完全な憶測だが、おそらく先生の友人にはエレンのような九州男児がたくさんいたのだろう。諫山先生はそうした九州男児にあこがれつつ、その価値観に強く違和感を抱いていたのではないだろうか。

 

  • なぜエレンは、ミカサとアルミンに事前に計画を相談しなかったのか?

本題に戻る。後半における大きな疑問は、「なぜエレンは、壁外人類を滅ぼすという計画を事前にアルミンやミカサに相談しなかったのか?」という点である。

時間がなかったはずはない。エレンが人類を滅ぼす未来を見たのは、勲章授与式においてである。すくなくとも3年は時間があった。実際にヒストリアやフロッグには計画の真の目的を話している。でも、アルミンやミカサには話さなかった

 

「このままでは俺は地ならしを発動させて世界を滅ぼしてしまう。でもヒストリアも犠牲にしたくない。どうすればいい?アルミン、ミカサ、助けてくれ」と弱音を吐くだけでよかった。

でも、彼はそうしなかった。なぜか?

 

私はその理由を「エレンにとって、アルミンやミカサはストレス」であった為であると考える。

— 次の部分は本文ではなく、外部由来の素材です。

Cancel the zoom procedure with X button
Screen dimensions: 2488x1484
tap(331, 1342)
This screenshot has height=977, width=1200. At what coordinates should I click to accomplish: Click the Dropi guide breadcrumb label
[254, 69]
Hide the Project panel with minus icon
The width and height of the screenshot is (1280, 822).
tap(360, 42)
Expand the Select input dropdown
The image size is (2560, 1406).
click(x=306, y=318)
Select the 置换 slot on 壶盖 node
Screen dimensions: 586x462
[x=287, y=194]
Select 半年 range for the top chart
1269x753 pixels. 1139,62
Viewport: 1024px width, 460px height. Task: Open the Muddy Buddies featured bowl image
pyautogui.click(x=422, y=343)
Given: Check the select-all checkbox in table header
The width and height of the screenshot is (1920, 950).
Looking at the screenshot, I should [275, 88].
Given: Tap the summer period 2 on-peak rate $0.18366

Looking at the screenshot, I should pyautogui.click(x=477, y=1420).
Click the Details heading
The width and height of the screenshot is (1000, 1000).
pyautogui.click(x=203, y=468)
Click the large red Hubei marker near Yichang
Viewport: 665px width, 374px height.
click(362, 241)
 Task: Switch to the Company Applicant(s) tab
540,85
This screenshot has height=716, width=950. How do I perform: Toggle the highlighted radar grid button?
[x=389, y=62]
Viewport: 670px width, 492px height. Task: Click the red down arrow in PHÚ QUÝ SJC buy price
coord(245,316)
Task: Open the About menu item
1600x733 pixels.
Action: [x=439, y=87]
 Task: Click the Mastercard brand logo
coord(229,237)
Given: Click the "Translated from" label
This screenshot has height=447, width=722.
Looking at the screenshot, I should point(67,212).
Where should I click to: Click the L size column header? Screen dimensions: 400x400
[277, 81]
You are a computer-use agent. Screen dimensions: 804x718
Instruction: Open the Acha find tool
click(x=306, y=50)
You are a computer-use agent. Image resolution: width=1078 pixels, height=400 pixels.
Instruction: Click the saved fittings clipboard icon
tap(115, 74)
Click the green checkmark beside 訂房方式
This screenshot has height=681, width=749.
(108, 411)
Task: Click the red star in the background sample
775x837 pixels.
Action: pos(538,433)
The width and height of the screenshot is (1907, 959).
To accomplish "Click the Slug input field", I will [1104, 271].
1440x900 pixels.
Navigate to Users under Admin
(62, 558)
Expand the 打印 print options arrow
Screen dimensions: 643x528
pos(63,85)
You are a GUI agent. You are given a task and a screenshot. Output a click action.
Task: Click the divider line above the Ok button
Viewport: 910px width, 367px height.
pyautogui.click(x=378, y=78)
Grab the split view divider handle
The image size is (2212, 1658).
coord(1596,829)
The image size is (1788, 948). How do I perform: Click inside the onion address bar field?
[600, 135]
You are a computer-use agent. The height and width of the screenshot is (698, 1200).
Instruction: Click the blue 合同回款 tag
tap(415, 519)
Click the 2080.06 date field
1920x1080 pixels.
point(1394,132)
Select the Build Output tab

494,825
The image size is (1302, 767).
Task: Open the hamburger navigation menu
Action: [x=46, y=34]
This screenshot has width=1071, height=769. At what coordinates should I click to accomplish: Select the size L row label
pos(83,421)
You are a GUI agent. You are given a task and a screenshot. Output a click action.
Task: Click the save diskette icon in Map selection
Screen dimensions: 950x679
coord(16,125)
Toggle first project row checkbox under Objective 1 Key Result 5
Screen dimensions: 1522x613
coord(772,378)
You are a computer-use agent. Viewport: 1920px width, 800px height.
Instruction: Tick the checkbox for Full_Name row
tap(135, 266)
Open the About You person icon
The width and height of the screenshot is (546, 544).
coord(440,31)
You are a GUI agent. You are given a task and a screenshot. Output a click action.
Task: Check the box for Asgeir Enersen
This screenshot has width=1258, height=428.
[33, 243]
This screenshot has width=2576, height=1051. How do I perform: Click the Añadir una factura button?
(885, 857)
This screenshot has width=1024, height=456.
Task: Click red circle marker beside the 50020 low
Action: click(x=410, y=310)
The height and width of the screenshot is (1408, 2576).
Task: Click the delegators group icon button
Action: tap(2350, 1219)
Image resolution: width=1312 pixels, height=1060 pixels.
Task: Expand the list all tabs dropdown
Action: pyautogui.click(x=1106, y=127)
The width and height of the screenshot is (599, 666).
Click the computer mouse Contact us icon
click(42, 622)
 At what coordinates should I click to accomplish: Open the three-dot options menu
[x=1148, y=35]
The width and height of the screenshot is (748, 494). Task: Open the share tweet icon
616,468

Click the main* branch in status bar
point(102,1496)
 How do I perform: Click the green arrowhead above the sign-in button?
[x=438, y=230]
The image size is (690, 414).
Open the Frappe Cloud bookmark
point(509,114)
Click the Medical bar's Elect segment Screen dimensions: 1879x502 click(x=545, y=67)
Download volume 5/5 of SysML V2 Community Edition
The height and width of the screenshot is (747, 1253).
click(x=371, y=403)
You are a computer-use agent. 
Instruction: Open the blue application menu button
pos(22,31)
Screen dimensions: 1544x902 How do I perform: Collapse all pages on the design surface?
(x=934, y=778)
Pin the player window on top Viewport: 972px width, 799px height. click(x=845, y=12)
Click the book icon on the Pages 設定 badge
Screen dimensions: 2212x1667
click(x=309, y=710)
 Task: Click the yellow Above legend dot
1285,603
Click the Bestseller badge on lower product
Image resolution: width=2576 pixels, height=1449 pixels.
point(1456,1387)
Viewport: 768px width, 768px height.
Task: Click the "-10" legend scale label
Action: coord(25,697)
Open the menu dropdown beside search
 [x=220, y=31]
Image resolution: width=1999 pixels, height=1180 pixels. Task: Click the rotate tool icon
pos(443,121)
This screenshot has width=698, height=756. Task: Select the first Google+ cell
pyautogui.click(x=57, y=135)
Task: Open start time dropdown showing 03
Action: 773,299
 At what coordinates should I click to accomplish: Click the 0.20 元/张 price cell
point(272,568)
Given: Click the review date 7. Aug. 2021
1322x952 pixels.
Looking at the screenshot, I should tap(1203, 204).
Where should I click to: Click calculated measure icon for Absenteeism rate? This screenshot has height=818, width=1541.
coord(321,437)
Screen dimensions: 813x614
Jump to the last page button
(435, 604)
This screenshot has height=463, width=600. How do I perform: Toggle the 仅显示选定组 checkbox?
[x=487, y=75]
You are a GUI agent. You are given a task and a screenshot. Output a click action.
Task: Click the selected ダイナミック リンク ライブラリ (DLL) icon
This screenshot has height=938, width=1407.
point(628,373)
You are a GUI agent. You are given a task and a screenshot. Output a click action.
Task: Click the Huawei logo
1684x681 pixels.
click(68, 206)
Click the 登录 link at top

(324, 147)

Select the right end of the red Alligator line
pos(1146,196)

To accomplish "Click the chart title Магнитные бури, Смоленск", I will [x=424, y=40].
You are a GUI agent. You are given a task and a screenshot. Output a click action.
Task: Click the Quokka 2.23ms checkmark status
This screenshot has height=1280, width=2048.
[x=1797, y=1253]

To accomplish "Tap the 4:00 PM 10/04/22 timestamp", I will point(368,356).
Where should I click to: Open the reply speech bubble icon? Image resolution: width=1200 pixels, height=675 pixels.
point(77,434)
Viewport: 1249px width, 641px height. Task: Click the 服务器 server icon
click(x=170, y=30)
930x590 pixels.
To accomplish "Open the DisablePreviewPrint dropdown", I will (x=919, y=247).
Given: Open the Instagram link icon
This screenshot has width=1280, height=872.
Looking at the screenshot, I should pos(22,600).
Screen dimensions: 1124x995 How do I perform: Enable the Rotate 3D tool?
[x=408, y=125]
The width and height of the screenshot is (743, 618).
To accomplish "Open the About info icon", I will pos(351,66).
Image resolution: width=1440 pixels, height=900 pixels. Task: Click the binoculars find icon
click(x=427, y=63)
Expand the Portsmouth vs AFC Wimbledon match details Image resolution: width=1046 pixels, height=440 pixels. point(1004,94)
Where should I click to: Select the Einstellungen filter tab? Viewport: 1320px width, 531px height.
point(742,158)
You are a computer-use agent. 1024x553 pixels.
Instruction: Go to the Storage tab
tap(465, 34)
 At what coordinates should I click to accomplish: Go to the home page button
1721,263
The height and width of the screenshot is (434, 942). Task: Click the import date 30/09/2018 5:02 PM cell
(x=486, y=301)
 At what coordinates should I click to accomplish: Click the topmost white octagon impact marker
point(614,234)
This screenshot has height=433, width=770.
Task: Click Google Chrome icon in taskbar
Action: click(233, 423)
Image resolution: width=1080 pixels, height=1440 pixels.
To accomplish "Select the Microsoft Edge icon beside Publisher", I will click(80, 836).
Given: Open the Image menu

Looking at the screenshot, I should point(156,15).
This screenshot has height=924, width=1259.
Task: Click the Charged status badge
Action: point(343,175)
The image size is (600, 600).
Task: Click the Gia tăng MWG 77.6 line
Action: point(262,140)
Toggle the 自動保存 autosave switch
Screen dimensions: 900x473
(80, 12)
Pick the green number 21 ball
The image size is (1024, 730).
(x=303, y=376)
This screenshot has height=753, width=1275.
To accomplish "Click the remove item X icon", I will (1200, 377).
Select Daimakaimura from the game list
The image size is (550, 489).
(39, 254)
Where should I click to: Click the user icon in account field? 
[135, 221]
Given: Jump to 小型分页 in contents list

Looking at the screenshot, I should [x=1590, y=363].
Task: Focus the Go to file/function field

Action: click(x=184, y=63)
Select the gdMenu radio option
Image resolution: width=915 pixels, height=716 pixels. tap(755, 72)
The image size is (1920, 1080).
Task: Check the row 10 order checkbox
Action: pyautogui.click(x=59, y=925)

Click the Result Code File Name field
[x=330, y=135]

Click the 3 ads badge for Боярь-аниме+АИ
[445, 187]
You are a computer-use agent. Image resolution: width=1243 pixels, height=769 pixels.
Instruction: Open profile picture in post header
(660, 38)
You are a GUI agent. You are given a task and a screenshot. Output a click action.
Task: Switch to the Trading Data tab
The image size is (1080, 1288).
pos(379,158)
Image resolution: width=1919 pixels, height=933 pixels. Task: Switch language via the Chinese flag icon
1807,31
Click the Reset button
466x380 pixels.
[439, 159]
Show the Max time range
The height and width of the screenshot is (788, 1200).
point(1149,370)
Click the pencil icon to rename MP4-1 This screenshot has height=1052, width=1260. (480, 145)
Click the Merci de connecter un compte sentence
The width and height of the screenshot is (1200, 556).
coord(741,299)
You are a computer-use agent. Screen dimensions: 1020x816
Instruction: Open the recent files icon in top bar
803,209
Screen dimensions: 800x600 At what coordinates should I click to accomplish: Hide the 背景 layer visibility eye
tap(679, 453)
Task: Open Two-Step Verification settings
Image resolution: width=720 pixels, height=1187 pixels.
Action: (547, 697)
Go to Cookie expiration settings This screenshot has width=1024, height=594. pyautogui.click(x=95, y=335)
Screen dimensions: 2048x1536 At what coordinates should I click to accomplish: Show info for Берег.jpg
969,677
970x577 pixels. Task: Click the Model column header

女性で、本来であれば自分より弱く、守られる対象であるべきなのに、自分よりも圧倒的に強く、いつも助けられてばかりのミカサ。

喧嘩が弱く、守るべき対象としてどこか下に見ていたにも関わらず、いつの間にか自分を指揮する立場になったアルミン。

もし、事前に相談し、自分の考えた作戦と目的を話せば、きっとアルミンならばもっと犠牲の少ない素晴らしい作戦を考えるだろう。そして、上官であるリヴァイの指示に従って自分はアルミンが考えた作戦に従って動かざるを得なくなり、またミカサに助けられてしまうだろう。そしておそらく、そのアルミンが考えた作戦は上手くいってしまうだろう。(場合によっては、ほとんど誰も死なせずに巨人の力をこの世から消し去っていた可能性すらある)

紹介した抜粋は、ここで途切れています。